2.4. Whole-Genome Sequencing of SARS-CoV-2 Isolates

Whole-genome sequences of the SARS-CoV-2 isolates were obtained using an Illumina MiSeq next-generation sequencer with 150PE (San Diego, CA, USA) and assembled using Bowtie v.1.1.2 and samtools-mpileup (samtools v.1.9) software [16]. The complete genome sequences of the SARS-CoV-2 isolates were registered with the Global Initiative for Sharing All Influenza Data (GISAID).

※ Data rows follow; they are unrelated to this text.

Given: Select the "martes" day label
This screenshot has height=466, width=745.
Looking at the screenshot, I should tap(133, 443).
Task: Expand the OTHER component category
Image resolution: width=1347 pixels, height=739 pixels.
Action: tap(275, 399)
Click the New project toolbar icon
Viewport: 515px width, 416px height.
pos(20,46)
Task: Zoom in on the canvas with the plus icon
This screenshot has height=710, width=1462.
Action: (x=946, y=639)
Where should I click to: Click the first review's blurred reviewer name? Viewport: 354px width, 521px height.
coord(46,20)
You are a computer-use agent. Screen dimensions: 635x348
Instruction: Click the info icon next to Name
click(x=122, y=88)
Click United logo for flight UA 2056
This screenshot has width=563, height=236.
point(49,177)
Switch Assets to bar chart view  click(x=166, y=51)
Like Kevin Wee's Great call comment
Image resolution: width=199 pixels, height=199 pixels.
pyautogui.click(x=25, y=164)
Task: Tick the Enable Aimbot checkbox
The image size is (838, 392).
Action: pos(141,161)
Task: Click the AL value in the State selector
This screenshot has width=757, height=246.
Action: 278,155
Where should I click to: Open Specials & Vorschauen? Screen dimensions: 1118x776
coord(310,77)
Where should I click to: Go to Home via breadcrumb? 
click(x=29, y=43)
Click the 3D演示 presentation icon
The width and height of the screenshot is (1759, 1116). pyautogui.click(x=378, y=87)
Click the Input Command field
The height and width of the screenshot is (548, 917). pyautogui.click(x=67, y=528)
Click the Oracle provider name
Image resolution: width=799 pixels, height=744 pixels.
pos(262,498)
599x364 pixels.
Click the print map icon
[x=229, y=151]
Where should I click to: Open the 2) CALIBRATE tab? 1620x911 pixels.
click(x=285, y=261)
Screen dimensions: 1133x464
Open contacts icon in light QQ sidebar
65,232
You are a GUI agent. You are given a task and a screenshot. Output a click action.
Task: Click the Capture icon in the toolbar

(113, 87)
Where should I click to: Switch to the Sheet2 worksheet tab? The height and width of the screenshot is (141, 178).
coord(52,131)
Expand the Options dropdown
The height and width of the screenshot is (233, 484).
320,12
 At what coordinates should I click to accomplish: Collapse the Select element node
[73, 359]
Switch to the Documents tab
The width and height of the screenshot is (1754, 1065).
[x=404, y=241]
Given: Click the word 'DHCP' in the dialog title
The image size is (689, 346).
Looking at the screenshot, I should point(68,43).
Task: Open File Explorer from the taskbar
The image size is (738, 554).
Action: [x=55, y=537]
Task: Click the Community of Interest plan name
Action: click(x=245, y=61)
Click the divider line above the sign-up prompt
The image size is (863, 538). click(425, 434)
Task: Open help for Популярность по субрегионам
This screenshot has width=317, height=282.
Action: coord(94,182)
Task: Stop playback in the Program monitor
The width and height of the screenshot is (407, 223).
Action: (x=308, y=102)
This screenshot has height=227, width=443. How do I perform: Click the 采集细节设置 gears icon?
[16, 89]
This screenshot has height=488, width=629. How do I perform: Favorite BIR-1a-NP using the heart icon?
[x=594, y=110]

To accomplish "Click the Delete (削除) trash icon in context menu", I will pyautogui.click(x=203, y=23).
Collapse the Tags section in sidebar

2.5. Phylogenetic Analysis

Phylogenetic trees were constructed based on complete genome sequences of SARS-CoV-2 isolates generated in this study and from reference sequences retrieved from GISAID. ClustalX (version 2.0; http://www.clustal.org/) (accessed on 6 August 2024) and Tree Explorer (DNASTAR) were used to construct the phylogenetic trees. To increase the reliability of the tree, a bootstrap analysis was conducted with 1000 replicates.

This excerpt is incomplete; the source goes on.